What the task asks:
Please count how many lines of the data include the word "computer". Give only that number in reply.
'''
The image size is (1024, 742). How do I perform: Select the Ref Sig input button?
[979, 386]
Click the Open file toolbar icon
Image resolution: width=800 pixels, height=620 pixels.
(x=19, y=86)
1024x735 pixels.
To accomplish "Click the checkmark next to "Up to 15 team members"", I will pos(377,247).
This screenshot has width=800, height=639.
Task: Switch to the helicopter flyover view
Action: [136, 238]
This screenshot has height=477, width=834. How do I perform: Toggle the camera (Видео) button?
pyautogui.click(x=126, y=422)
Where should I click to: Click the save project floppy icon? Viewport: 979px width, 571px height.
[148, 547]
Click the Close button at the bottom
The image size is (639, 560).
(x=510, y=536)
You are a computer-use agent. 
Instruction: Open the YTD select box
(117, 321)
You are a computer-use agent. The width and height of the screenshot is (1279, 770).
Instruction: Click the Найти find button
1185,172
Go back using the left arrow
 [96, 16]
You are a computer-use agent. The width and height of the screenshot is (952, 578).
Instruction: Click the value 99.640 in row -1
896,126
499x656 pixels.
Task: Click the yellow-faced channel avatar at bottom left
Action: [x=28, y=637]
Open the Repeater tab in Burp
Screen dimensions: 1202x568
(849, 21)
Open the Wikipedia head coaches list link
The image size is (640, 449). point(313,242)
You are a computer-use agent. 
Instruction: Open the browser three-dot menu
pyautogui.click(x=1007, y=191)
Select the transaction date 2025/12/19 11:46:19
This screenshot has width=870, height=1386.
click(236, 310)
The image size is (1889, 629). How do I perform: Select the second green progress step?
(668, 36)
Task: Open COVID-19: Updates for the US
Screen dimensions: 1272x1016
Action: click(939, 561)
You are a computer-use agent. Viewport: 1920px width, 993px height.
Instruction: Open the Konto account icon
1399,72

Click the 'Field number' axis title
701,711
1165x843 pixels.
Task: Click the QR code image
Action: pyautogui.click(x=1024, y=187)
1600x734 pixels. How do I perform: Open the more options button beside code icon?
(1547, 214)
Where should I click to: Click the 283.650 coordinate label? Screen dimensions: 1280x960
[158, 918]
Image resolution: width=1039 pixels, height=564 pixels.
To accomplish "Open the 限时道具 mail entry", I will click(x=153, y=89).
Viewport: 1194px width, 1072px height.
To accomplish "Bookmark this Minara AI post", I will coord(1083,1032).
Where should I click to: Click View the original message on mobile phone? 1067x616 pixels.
'''
Result of this exercise:
5